Zhukov, then, was right. Stalin was too clever by half and gravely misread Hitler, who was not a nineteenth-century politician. To Stalin, Hitler’s thrusts had been unexpectedly and alarmingly successful. They had looked remarkably risky. Strategically, however, they made sense: attack the west and get rid of the British before striking eastward, thus avoiding the curse of a two-front war. It made sense for Hitler, as the battle was stalling elsewhere, to drive through the Balkans to hit the British in the eastern Mediterranean. It made sense, too, for Hitler to make tough bargains with the Soviet Union in areas of conflicting interests and for the Soviet Union in turn to stake its irreducible security claims. Finally, it made sense as well for the British, when hard pressed in the region, to cause maximum trouble between the Soviet Union and Germany, and, if possible, to trick them into war. “A subtle political game” indeed: deadly, to be sure, but rational and fairly predictable. Who would be crazy enough in this situation to risk everything by attacking the Soviet Union alone? Who would be crazy enough to risk his enormous gains by opening up a second front? Who would be crazy enough to disregard the graphic lessons of history, the somber lessons of Charles XII and Napoleon? Surely, Hitler was not such an idiot – and so on.

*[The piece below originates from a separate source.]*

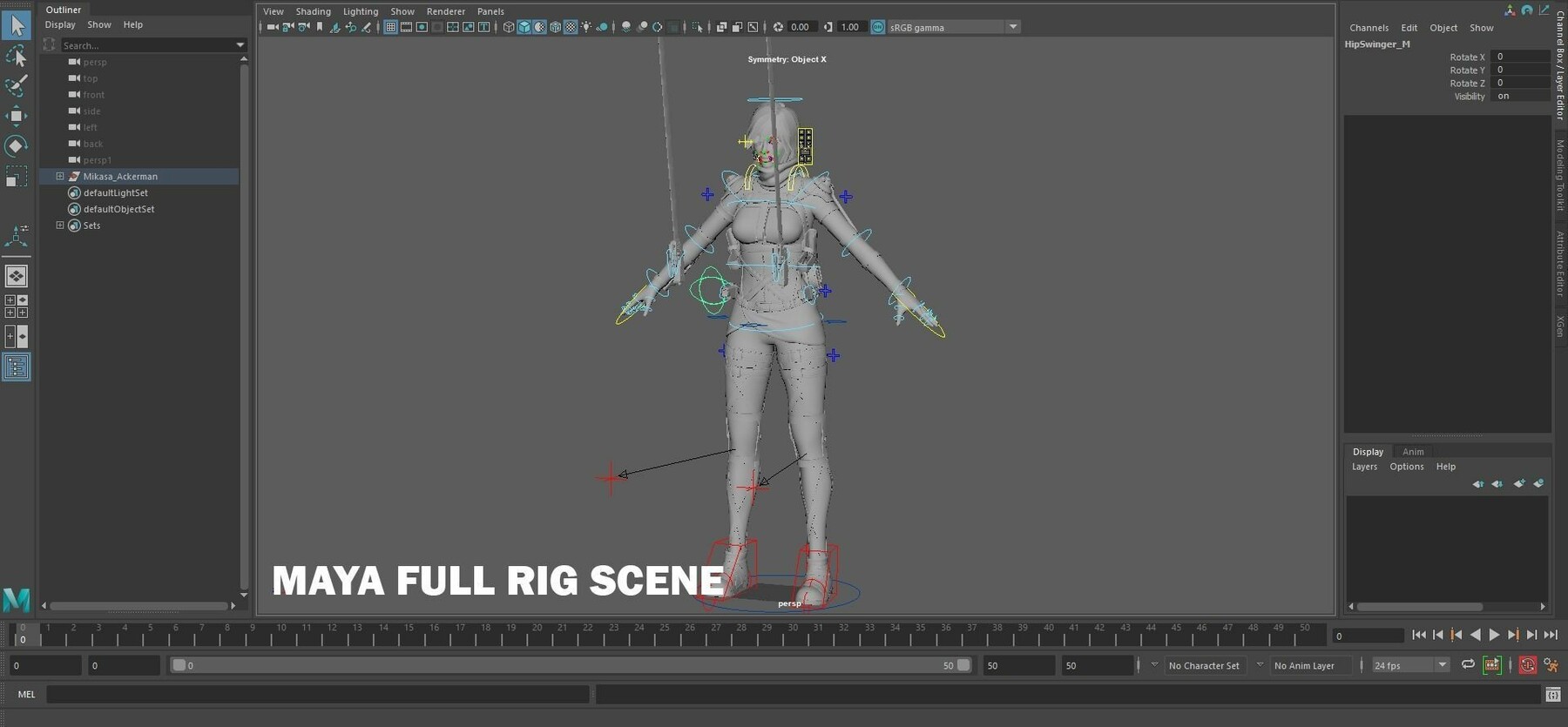This screenshot has width=1568, height=727.
Task: Expand the Sets node in Outliner
Action: pyautogui.click(x=60, y=226)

This view was not based on any misplaced “trust” in Hitler on Stalin’s part, as is sometimes argued, usually with the aim of establishing their essential similarity. Stalin did not “trust” Hitler: he trusted his own knowledge and understanding of Hitler. Stalin had great faith in the combined “realities” of historical precedence and rational action. He also had great faith in his grasp of these realities. What devastated him, as the morning of 22 June became day, was precisely that he had been wrong. And he had been wrong in a way that could never be corrected by a suitably rearranged party line. Hitler’s “betrayal,” then, did not lie only in his breach of outstanding agreements but in his “idiocy” with regard to his own objective interests. The very transparency of the strategic setting had created room, seemingly, for the tactical maneuvers Stalin preferred and actually enjoyed. But the strategic transparency turned out to be a delusion. Hitler’s imprudence, his willingness to take extraordinary risks or his very unwillingness to see risks as risks, was profoundly transgressive, going far beyond the bounds of Stalin’s remarkably conventional sense of geopolitical rationality and interest (not to mention that of the British). Stalin’s tactical moves to minimize risks and maximize security achieved the exact opposite. He annoyed Hitler.

Stalin’s hyper-realism, his reductionism and tactical preoccupations would later lead him astray in a totally different set of circumstances. For in the postwar epoch he proved unable to understand the refusal of the West, the United States in particular, to iron out a rational agreement on spheres of influence in Europe. His realism could not accommodate within its rationality the peculiar dynamics of U.S. politics. He annoyed Truman, who also found him threatening. The president, never an adherent of proper nineteenth-century realism, then misread Stalin for Hitler, thinking that dictators are dictators and their intentions are all alike. This profound error resulted in a most successful strategic expansion of U.S. interests, much to the detriment of the Soviet Union. Stalin’s attempt to minimize risks and maximize security again achieved the exact opposite.